GST a strategic package


Publication: NST
Date of publication: Nov 15, 2013
Section heading: Business Times
Page number: 004
Byline / Author: By Ahmad Husni Hanadziah

IT IS not very easy to explain the goods and services tax (GST). It is quite technical, but I hope to dispel some of the myths that have built up around the GST.

We understand that nobody likes to pay a new tax and it must be made clear that the GST is not a new tax. It is a replacement tax to supersede the existing sales and service tax (SST).

The GST will carry a flat rate of six per cent as opposed to the varying sales and service tax, which has a tax charge of five to 10 per cent.

The government, the private sector, and all of us are working very hard to take this beloved country of ours to the year 2020 when we become a high-income economy. The investments required to equip this country to such a status is high. We are aiming to place the Greater Klang Valley as an important world-class metropolitan centre, not only in terms of physical amenities and infrastructure, but also its social, health, education and cultural offerings.

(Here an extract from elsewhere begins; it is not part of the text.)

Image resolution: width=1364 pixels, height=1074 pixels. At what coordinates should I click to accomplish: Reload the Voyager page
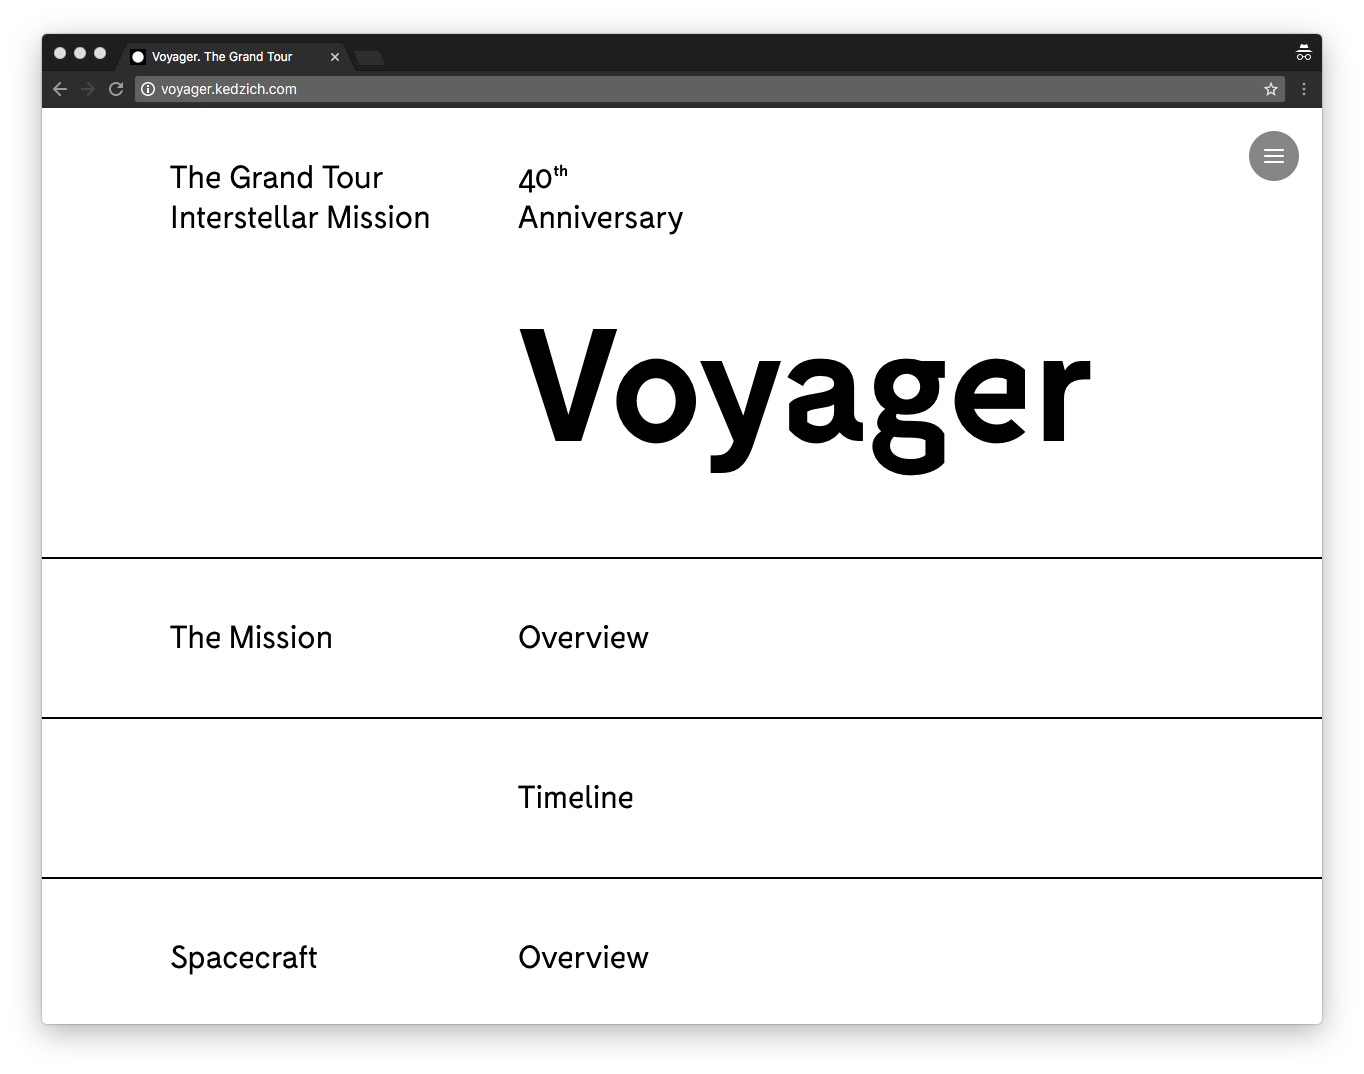point(116,89)
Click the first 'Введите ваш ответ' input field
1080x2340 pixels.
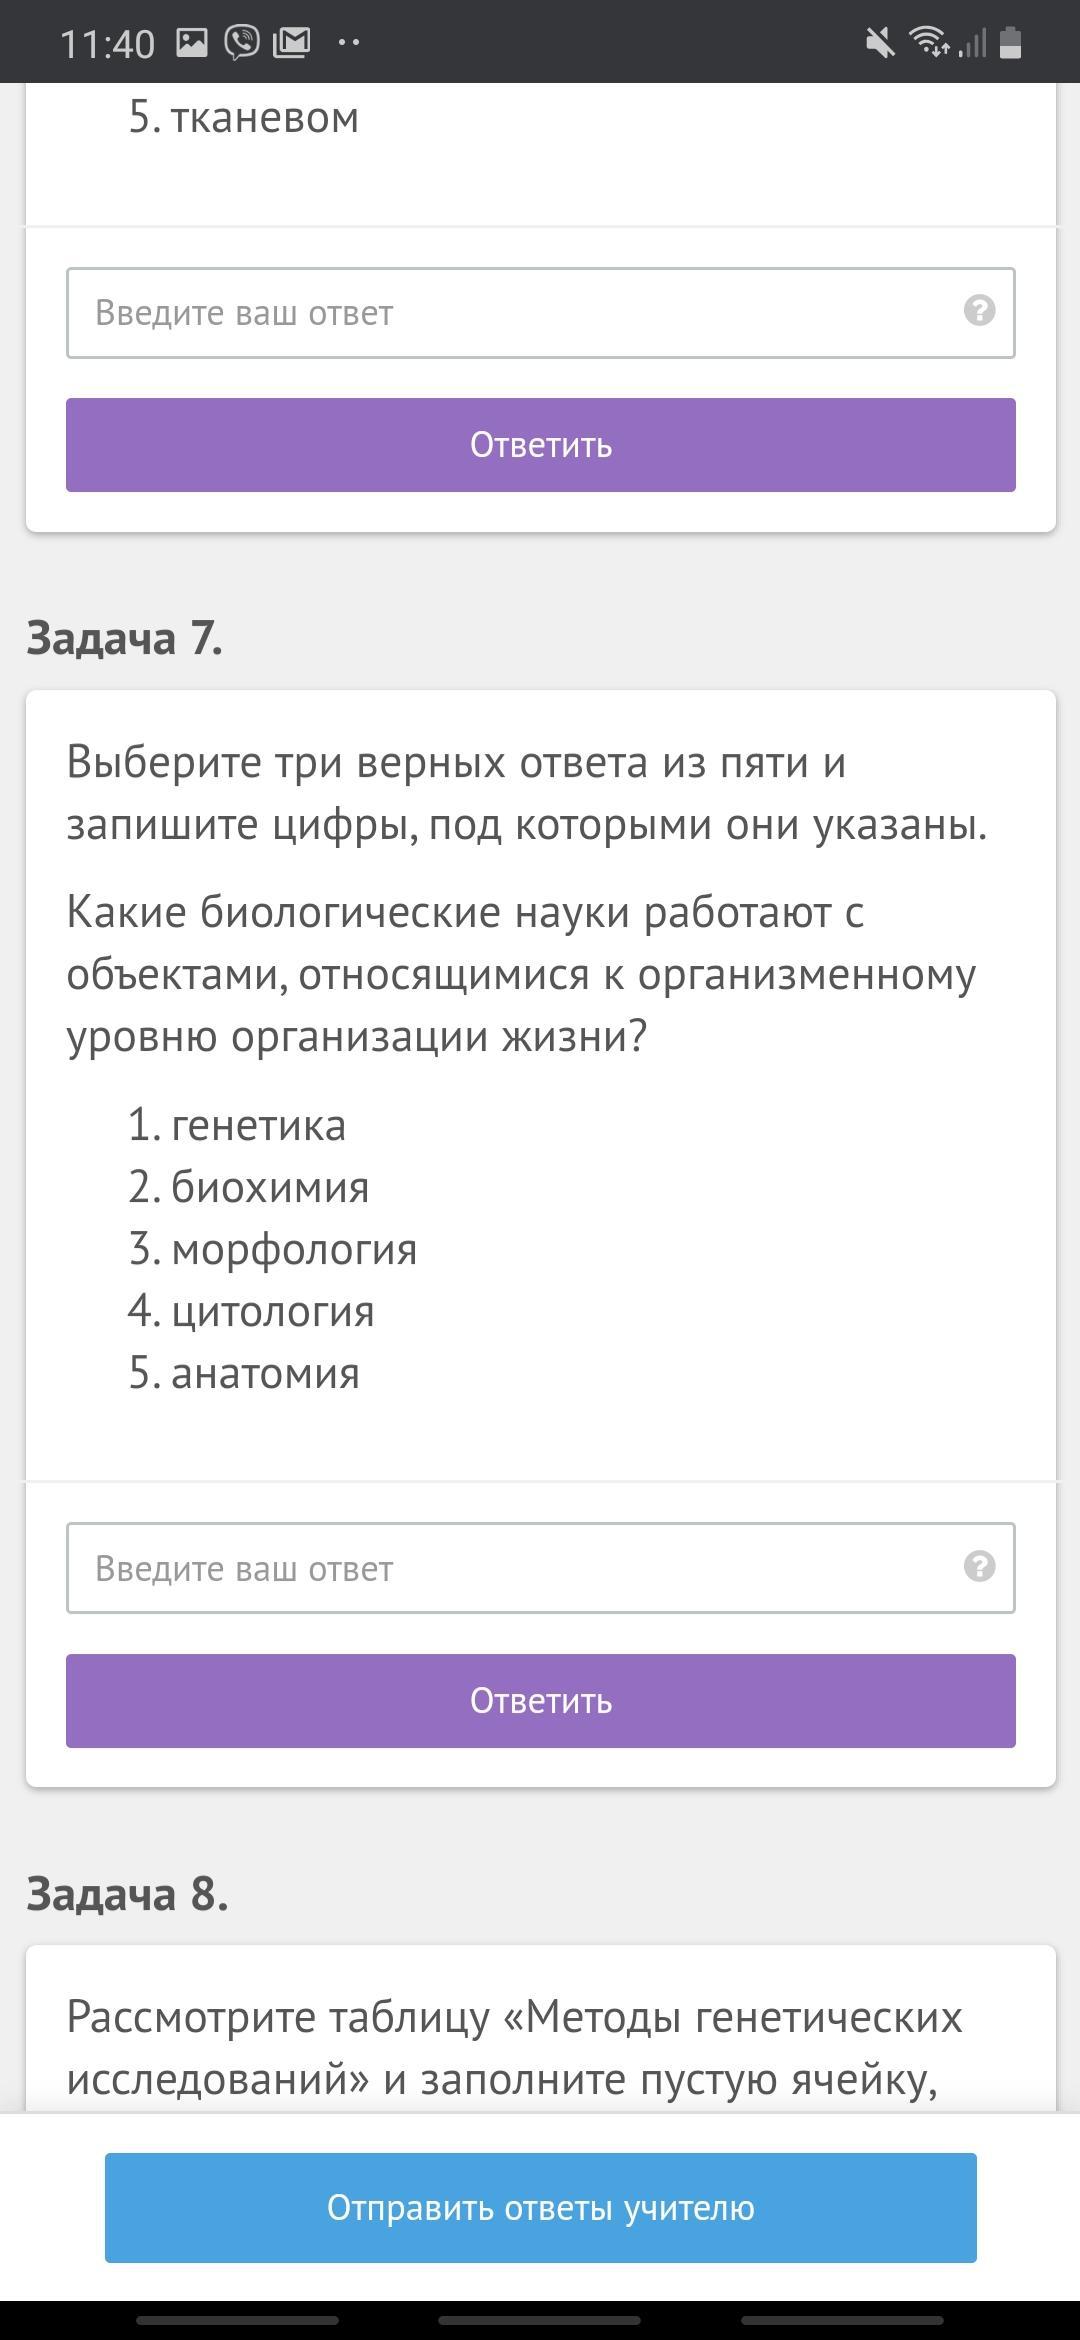click(541, 313)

It is not good to have shining, sophisticated cities if the conditions of day-to-day living in the outlying rural areas are neglected. There has to be a balanced and widespread development across all states in the country.

No one must be left behind. The least we could do is to provide basic infrastructure, health and education to ensure that the rakyat living in these areas are given access to educational and economic opportunities, not only to better themselves, but also their home communities. This is very important.

Looking at the next 10 years, the Treasury has to ensure that the national finances are in good order, not only to finance our ambitions, but also to assure that we build up a healthy surplus to sustain us in case of rainy days.

Our economy will integrate further into the global economy and this will make us more susceptible to fluctuating global dynamics.

Certainly, developments abroad in recent years have served us many lessons. We must never, and I repeat, never, come even close to such situations. It is for all these reasons that we must have the GST.

The GST is an integral component of a strategic fiscal reform package to fulfil a fundamental long-term structural evolutionary process of our economy.

We see the introduction of GST as an opportunity for us to lower the rates on direct tax. Studies have shown that lower direct taxes encourage both domestic and foreign direct investments and savings, with the surplus funds channelled into our domestic capital markets. These spin-off benefits are in fact the most important opportunities that GST brings us and it has been grossly overlooked by its critics.

In an increasingly competitive FDI (foreign direct investment) climate, with more and more countries integrating themselves into the global economy, it is better for us to offer a lower, transparent certainty in our tax regime, doing less with cumbersome and bureaucratic exemptions, tax holidays and reliefs.

We must also be aware that since the failure of the Doha Round, there has been a multitude of free trade agreements worldwide, bringing down the traditional walls of tariffs and import duties. In order to remain competitive, we have followed suit, but we are also aware of the loss of revenue to our Treasury.

The GST provides us a comprehensive solution to these issues in so far as the Treasury's revenue is concerned.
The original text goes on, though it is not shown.